Israeli scientist Avi Wigderson wins prestigious AM Turing Award

Israeli computer scientist Avi Wigderson is awarded the prestigious AM Turing award.

Wigderson is hailed by the Association of Computing Machinery, the organization that oversees the prize, for “reshaping our understanding of the role of randomness in computation, and for decades of intellectual leadership in theoretical computer science.”

Wigderson “has been a leading figure in areas including computational complexity theory, algorithms and optimization, randomness and cryptography, parallel and distributed computation, combinatorics, and graph theory, as well as connections between theoretical computer science and mathematics and science,” the ACM noted.

The Turing Prize recipients receive a $1 million grant, funded by Google.

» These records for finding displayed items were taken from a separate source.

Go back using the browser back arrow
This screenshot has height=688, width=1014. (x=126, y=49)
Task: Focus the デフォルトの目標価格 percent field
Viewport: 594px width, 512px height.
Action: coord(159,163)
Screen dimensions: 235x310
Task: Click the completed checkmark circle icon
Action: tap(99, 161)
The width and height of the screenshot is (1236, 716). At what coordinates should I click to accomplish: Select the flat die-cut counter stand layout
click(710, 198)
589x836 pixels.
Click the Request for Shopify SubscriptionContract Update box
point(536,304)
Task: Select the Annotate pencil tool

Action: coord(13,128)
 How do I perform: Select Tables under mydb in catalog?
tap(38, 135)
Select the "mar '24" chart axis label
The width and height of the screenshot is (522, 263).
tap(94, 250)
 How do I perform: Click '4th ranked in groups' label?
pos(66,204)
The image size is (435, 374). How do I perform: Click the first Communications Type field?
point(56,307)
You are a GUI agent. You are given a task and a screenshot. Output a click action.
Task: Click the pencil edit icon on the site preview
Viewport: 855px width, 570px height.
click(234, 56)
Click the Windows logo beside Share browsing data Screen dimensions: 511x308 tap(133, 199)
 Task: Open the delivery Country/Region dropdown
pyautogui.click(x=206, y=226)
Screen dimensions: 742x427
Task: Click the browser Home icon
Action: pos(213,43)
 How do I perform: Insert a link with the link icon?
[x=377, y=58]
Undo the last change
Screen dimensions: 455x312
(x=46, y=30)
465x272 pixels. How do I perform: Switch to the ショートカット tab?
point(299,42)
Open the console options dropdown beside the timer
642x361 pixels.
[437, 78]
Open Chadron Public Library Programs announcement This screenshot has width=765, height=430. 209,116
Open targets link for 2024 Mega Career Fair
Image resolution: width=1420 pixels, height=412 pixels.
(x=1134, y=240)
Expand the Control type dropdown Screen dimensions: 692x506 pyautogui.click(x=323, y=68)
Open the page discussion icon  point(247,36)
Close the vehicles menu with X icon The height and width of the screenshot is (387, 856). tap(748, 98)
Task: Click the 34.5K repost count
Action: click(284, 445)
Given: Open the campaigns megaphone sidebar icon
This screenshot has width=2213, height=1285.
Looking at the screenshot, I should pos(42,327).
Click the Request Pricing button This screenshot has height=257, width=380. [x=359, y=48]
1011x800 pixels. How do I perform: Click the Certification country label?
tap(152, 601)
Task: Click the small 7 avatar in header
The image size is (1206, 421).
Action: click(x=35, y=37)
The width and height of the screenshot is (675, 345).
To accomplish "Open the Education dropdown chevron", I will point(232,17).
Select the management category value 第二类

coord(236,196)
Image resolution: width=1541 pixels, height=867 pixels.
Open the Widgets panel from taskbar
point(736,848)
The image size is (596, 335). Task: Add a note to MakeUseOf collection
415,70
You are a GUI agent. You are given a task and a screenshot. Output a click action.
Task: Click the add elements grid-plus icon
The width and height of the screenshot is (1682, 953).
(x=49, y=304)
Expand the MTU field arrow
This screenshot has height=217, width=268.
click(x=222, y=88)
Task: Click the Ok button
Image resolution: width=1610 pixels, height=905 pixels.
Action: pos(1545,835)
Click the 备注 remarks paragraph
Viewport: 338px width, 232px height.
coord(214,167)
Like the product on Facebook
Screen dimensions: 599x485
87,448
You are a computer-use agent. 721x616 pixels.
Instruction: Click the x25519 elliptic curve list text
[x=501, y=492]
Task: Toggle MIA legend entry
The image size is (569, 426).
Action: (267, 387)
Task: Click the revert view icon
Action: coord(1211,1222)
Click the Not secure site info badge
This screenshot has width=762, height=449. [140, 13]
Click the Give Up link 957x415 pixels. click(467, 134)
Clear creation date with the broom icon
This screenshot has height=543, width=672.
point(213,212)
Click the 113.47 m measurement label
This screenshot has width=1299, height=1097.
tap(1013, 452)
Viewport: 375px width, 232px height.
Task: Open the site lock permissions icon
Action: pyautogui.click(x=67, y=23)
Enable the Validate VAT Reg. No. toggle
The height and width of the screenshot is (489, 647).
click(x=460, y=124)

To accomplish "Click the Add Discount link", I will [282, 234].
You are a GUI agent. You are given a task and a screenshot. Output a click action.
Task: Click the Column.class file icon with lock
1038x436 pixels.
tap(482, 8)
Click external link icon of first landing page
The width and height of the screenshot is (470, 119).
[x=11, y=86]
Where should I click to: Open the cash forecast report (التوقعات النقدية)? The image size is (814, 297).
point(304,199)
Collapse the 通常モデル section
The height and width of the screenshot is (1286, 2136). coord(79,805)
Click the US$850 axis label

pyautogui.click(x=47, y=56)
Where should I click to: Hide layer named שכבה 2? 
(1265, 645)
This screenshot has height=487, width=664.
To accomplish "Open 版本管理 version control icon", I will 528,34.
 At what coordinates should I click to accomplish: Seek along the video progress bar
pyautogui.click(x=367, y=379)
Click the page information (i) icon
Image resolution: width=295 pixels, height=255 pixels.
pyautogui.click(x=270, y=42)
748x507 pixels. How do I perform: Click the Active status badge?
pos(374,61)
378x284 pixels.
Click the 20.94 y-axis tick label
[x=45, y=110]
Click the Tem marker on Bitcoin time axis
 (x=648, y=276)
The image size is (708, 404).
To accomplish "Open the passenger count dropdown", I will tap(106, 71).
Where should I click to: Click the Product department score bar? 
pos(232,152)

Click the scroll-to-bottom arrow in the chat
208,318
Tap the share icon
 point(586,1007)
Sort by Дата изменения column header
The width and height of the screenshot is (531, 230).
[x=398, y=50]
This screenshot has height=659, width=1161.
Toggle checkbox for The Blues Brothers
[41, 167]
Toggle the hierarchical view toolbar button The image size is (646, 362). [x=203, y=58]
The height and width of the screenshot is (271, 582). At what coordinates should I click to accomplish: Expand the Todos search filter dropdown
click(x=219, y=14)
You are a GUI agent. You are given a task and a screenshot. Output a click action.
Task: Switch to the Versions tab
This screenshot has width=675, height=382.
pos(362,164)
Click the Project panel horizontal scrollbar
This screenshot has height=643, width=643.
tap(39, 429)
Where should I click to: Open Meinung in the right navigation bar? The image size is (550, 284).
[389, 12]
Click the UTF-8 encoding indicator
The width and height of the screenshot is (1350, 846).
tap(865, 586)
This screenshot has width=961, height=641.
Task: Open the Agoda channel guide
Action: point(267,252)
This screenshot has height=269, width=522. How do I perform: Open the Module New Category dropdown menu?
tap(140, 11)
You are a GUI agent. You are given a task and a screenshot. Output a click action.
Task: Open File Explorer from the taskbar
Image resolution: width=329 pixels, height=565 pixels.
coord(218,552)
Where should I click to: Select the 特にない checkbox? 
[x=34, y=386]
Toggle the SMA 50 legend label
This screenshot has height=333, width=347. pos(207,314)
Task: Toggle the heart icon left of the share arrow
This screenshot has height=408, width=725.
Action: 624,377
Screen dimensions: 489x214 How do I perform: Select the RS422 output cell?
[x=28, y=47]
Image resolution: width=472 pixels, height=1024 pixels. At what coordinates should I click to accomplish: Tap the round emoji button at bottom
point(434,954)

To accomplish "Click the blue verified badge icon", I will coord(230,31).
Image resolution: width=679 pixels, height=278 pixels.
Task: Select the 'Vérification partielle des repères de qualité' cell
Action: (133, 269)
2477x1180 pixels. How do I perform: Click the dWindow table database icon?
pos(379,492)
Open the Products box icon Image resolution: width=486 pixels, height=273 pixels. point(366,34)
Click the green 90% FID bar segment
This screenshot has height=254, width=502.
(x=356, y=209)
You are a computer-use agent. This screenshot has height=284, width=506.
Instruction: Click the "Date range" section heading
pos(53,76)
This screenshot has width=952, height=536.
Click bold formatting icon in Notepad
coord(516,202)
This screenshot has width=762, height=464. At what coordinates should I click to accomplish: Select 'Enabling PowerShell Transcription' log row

Haifa’s Technion also lauds Wigderson, an alumnus of the university.

After doing his undergrad at the Technion, Wigderson went on to do his MA and PhD at Princeton and is now a researcher at the Institute for Advanced Study in Princeton, New Jersey.

He has long maintained ties with the Technion and in June of 2023 was awarded an honorary doctorate there for “his significant contribution and leadership in the fields of computer science theory and discrete mathematics… and in gratitude for his long-standing relationship with the Technion, beginning with his undergraduate studies,” the Technion says.

Wigderson, born in Haifa in 1956, has had a prolific and varied career in the field of computer science, with hundreds of peer-reviewed articles to his credit and numerous other publications.

The Turing Award, also called “The Nobel Prize of Computing,” is named after Alan Turing, the British cryptographer and mathematician who famously cracked the Nazi Enigma cipher during World War II.